A estigmatização dos transtornos mentais existe na sociedade em geral e as organizações fazem parte desse universo. Se um colaborador chega com o braço na tipoia porque sofreu uma fratura, provavelmente receberá logo uma cadeira mais adequada e o apoio dos colegas. Já alguém com depressão poderá ser afastado ou até deixar de receber determinadas atribuições ou uma promoção por ser julgado como incapaz.

Ao lado do estigma social pode se somar o estigma internalizado, que é quando o indivíduo passa a acreditar no que a sociedade diz dele. Julga, por exemplo, que é mesmo menos habilidoso e não alguém com depressão. Não se enxerga como alguém doente e, assim, não vai buscar apoio nem cuidados médicos. De acordo com o psiquiatra Luiz Zoldan, gerente médico de Saúde Mental do Einstein, estudos mostram que o estigma atrasa em até 10 anos o diagnóstico e tratamento adequado dos transtornos mentais.

Estigmas não desaparecem por decreto nem por normas internas da empresa.
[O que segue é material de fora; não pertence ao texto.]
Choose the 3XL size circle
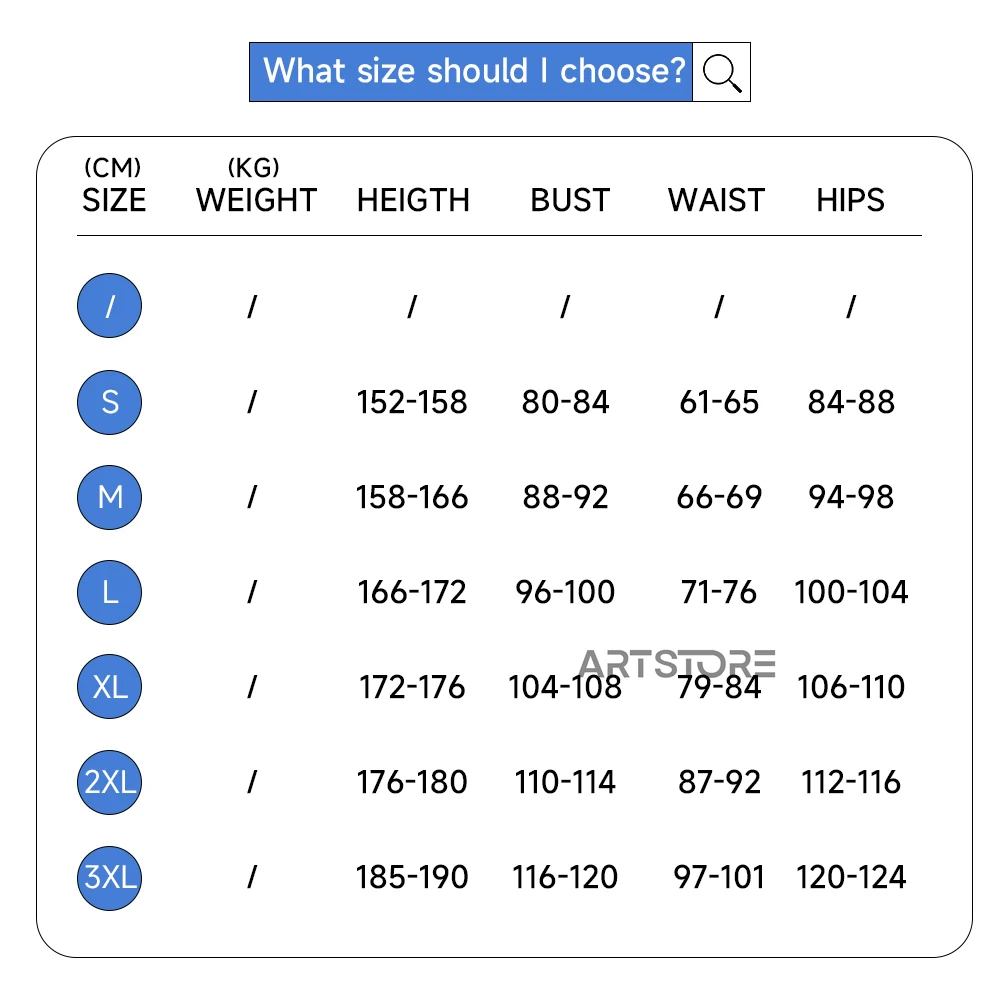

Combatê-los envolve educação, campanhas de mobilização e convívio com as pessoas afetadas.

Ajudar a derrubar essas barreiras é parte do esforço necessário para reverter a crescente incidência de transtornos mentais. Uma face da gravidade desse cenário pode ser observada nos dados do Ministério da Previdência: em 2024, foram registrados mais de 472 mil afastamentos por transtornos mentais, um aumento de 68% em relação ao ano anterior. Frente a esse quadro, o Ministério do Trabalho promoveu uma atualização da Norma Regulamentadora 1 (NR 1), que passou a incluir os fatores de risco psicossociais no Programa de Gerenciamento de Riscos das empresas e entra em vigor em maio deste ano. É uma iniciativa que deve contribuir para minimizar o estigma, porque passa a considerar fatores emocionais como algo importante para o trabalho, e estimular as companhias a olharem para dentro de seu universo a fim de desenvolver planos de mitigação de riscos.

Isso significa contemplar problemas estruturais de algumas organizações e da nossa sociedade, como assédio moral e sexual, machismo, discriminação das populações minorizadas etc., até aspectos como falta de clareza das funções e responsabilidades de cada profissional e estabelecimento de metas inatingíveis, entre muitos outros.

O primeiro passo é conhecer os impactos. Pesquisas de clima, de perfil da saúde populacional, de estresse ocupacional são importantes. Mas é preciso ir além, ouvir as pessoas para tentar categorizar as “dores” e criar soluções. Isso pode ser feito por meio de rodas de conversas e grupos focais bem-estruturados, para que não se tornem apenas um espaço de lamentações.

Os passos seguintes são quebrar o silêncio, promover campanhas antiestigma e investir em educação, mostrando que transtornos mentais precisam de tanto cuidado quanto qualquer doença física; e em treinamentos de escuta empática, comunicação não violenta, segurança psicológica e outros soft skills fundamentais para construir uma cultura de saúde mental e bem-estar. Tudo isso, além de oferecer acesso a cuidados médicos e multiprofissional especializados.

Como observa o Dr. Zoldan, disponibilizar sessões de quick massage, áreas com jogos ou videogame, salas de descompressão e outras iniciativas do gênero podem ser úteis, mas não mudarão a realidade, pois não mexem nos fatores de risco. Ele brinca dizendo que podem funcionar como um “ofurô corporativo” – ajudam a relaxar/descomprimir, mas os fatores de estresse e compressão continuam lá.

A saúde (mental e física), o cuidado dos colaboradores, tem de estar na pauta estratégica das empresas. Afinal, organizações são feitas de pessoas e são estas que fazem acontecer. Profissionais saudáveis produzem resultados saudáveis, alimentam a saúde da corporação.

Eu costumo dizer que o S do ESG é também o S da Saúde. Mas o G, que diz respeito à Governança corporativa, também tem de ser aplicado à Governança da Saúde.


Sidney Klajner é Cirurgião do Aparelho Digestivo e Presidente da Sociedade Beneficente Israelita Brasileira Albert Einstein. Possui graduação, residência e mestrado pela Faculdade de Medicina da Universidade de São Paulo, além de ser fellow of American College of Surgeons. É coordenador da pós-graduação em Coloproctologia e professor do MBA Executivo em Gestão de Saúde no Instituto Israelita de Ensino e Pesquisa do Einstein.